I did National Novel Writing Month for the first time in 2012 and have only missed one year in the seven since. It makes November special month for me, starting as it does just after the chocolate filled fun of halloween (my two are obsessed with IT and horror stuff but not as obsessed as they are with Haribo and candy), and giving me the perfect opportunity to set my internal editor aside and just WRITE. The goal is 1,667 words every single day and, whilst the word count is no longer that much of challenge (though there are days when it certainly can be!), the feeling of having that space to just put words down without worrying too much about the details is very liberating. So, I enjoy November and NaNo very much and highly recommend the experience to anyone who feel like they would like to get writing.

Now that I am (nearly!) divorced and living alone, I also very much love December and Christmas. I love being freed from an extended family who rarely made me feel truly welcome. I love being liberated from the extra cooking and care giving (and shopping!) that the season seems to force upon (mostly) women. I do enjoy some seasonal baking and making wintry food but the freedom from “hosting”, as well as from expectations, is wonderful to me right now.

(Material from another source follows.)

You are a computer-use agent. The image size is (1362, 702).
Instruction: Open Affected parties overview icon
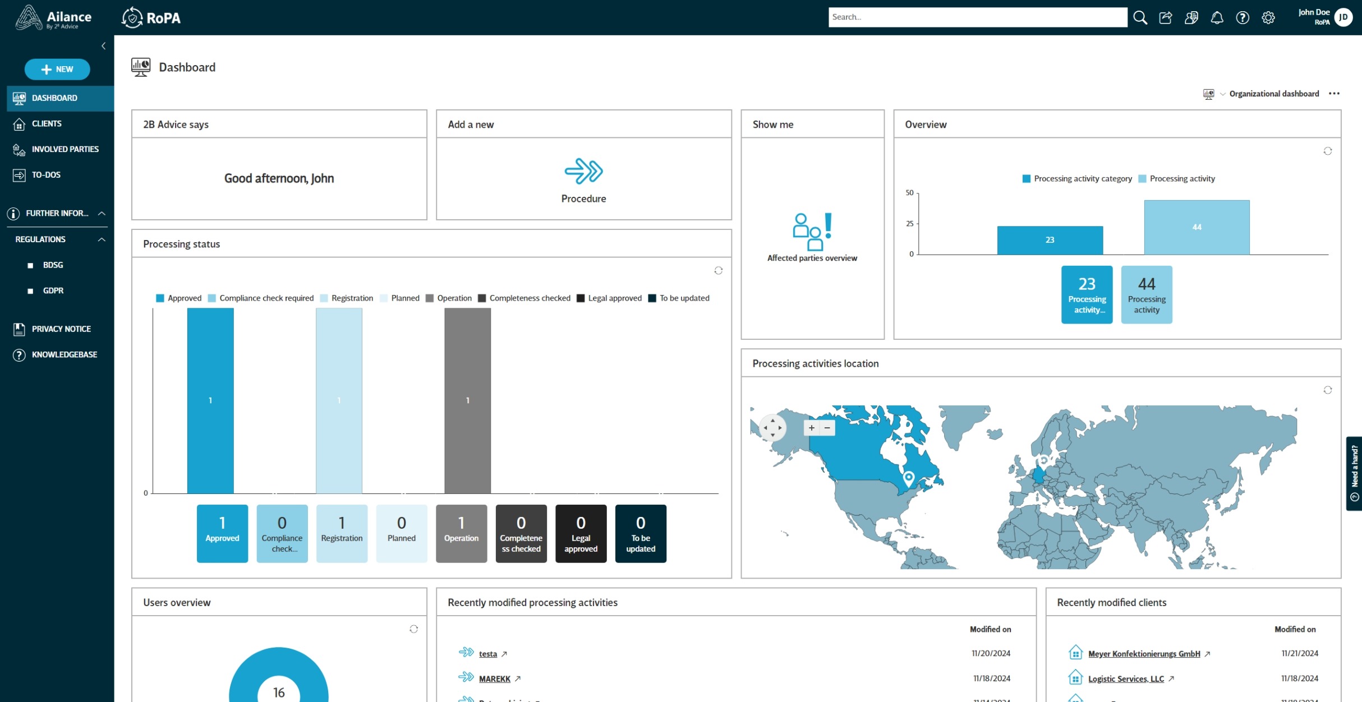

The winter months are great for all my favourite foods (apple and blackberry pie as well as crumble, roast chicken, toad in the hole plus savoury lentil soups, caramelised root vegetables and mashed potato) and also feel like the best ones for creativity. The cooler weather and the beautiful shifts from sunshine blue skies to rain-lashed tempestuosness foster the senses and allow ideas to bubble afresh. It is so much easier to take a long, beautiful walk in the autumn than in the height of summer, so much easier to stare at a log fire and sip tea whilst pondering the imponderable. 

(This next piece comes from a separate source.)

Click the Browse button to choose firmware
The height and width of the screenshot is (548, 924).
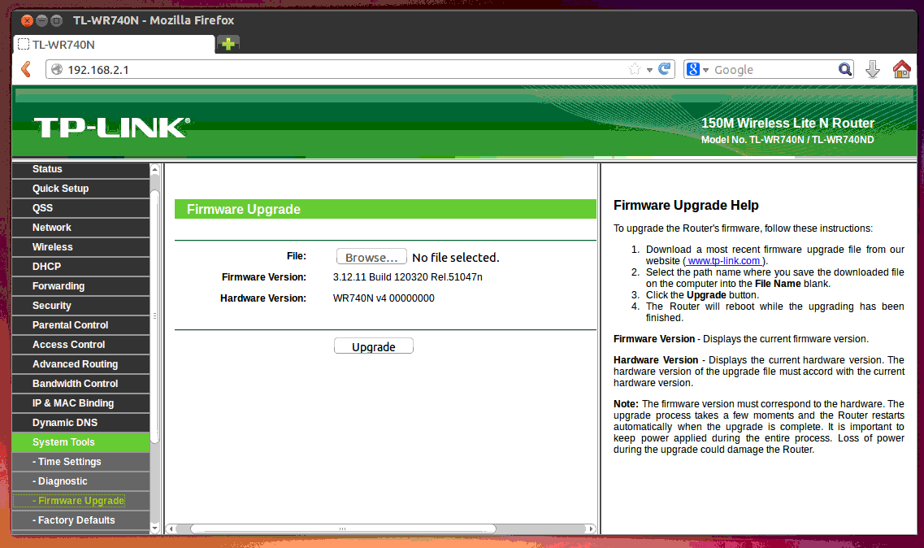tap(371, 256)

Creativity and productivity are not for everyone nor are they all that matters. The seasons of autumn and winter have many gifts to offer us all. The fallen leaves are evidence of decay and dying and it’s wonderful to me that we do at least have some sense of celebrating this. As we collect conkers or walk amongst the crisp leaf fall, it is time to do the one thing that most of us find so hard: celebrate change.

A tree does not mourn its leaves and neither should we mourn too much the change and loss we experience  

I think, if we let it, autumn can give us a chance to really see the change that is always happening around us. It can help us learn to embrace the shifting of the sunshine to more darkness and stillness. It can help us to trust, as we all should, that light and growth are on the other side of this season of endings.